A pool of over ten million potential listeners in Los Angeles County submitted thousands of names in a contest held by KIBB (100.3 FM) management to find a new name for the "all new" station. Programmer Harold Austin, music director Ricci Filiar and consultant Guy Zapoleon considered every entry in order to find a name that best describes their station's mix of old and semi-current soul and dance music scientifically designed to appeal to the typical 18-34 year old woman living in Southern California.

It was a very difficult undertaking, the importance of which cannot be underestimated. For it is the name of the station -- much more than the music it plays or the personalities that host the programs -- that defines the station.

Hour after hour, day after day, Austin, Filiar and Zapoleon tested each potential name in what may be the most comprehensive research of its type ever undertaken. Once a name was selected, it was sealed in an envelope and transported by armed guards to the vault of an unknown bank, locked in secrecy until December 24, 1997, when it was removed from the vault and allowed to be used on the air.

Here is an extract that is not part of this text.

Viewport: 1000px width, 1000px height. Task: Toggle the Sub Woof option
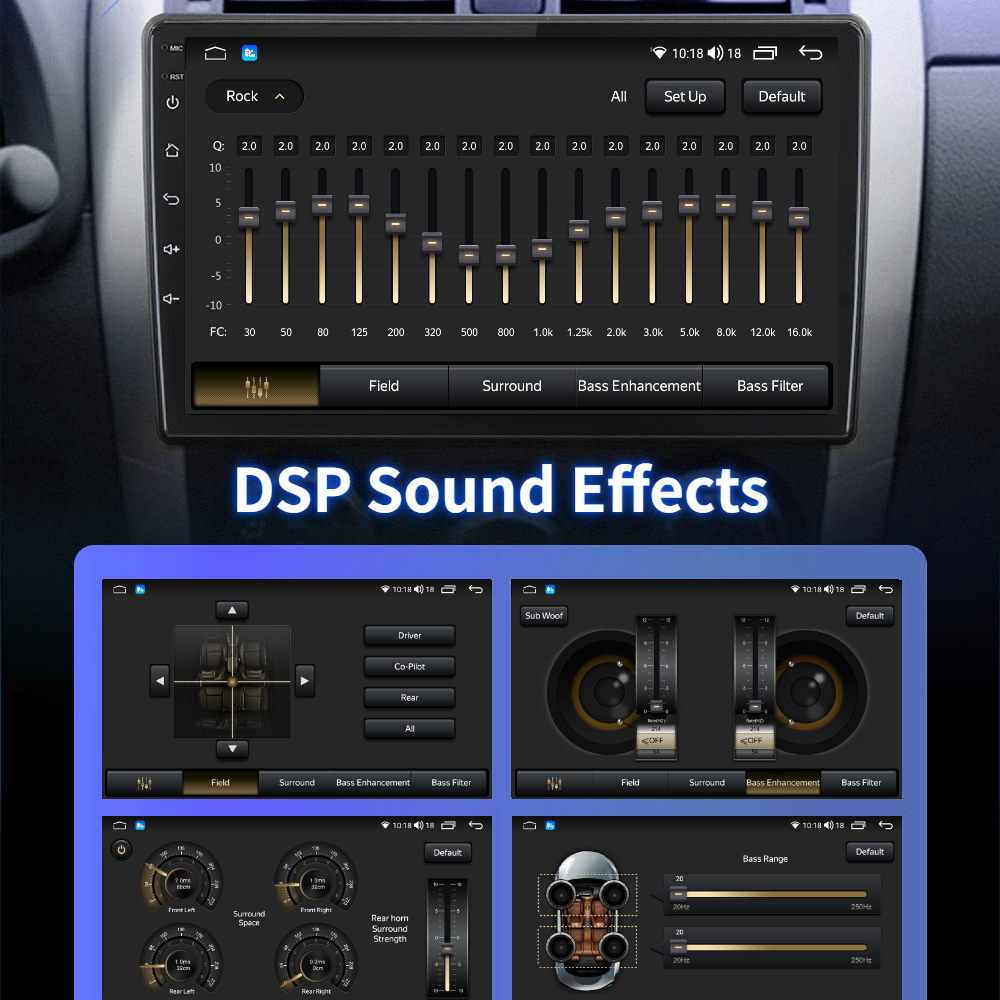pyautogui.click(x=544, y=616)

The new name? "Mega 100. Oldies With Attitude."

I'm not joking.

OK, I embellished the details, but there actually were 55,000 entries with over 8000 names as part of a $25,000 contest. And yet, the best they could come up with was "Mega?"

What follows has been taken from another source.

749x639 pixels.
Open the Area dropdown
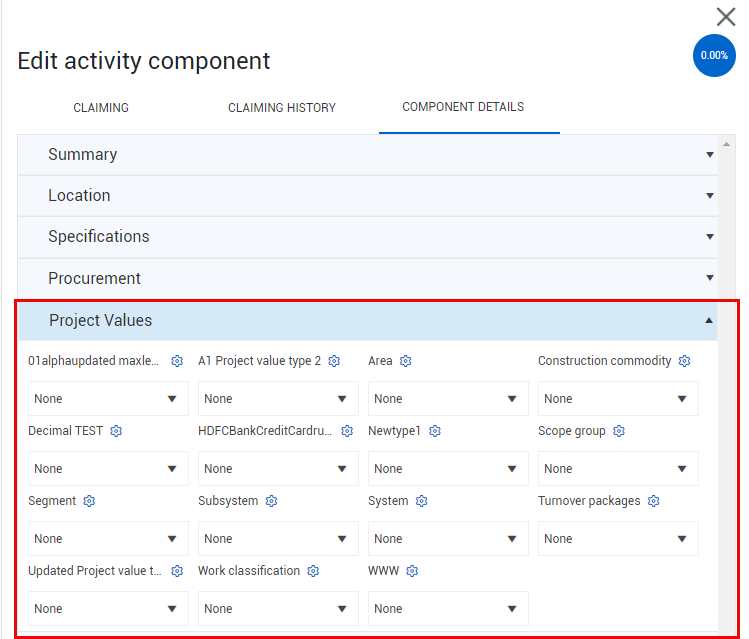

Apparently so. Luckily, I have a list of the top-5 suggested names that were not used.

5. One on One Sports
4. Vega 100
3. The Oldies Zone
2. Radio Disney
And the number one suggestion for the new 100.3 that was not used: KRLA.

This Just In

Show tune fans that have trouble receiving KGIL's (1260 AM) signal in parts of the county can now try out the new KGIL simulcast on 1650 AM, part of the new expanded AM band.

Right now, there are few stations broadcasting in the expanded portion of the AM band, so the KGIL simulcast on a good AM stereo (or AM wide band) tuner sounds absolutely fabulous.

Passing

A public memorial was held for Roger Barkley last Wednesday (1/7) at Forest Lawn Memorial Park in Glendale. He died on December 21st due to cancer.

Barkley's last on-air job was at KABC (790 AM), where he was paired with Ken Minyard in the morning from 1990 to 1996. He is perhaps best known, however, as half of the highly popular Lohman and Barkley comedy team wherein he and partner Al Lohman woke up Los Angeles for a quarter century, first on KLAC (570 AM), then on KFWB (980 AM) and finally KFI (640 AM).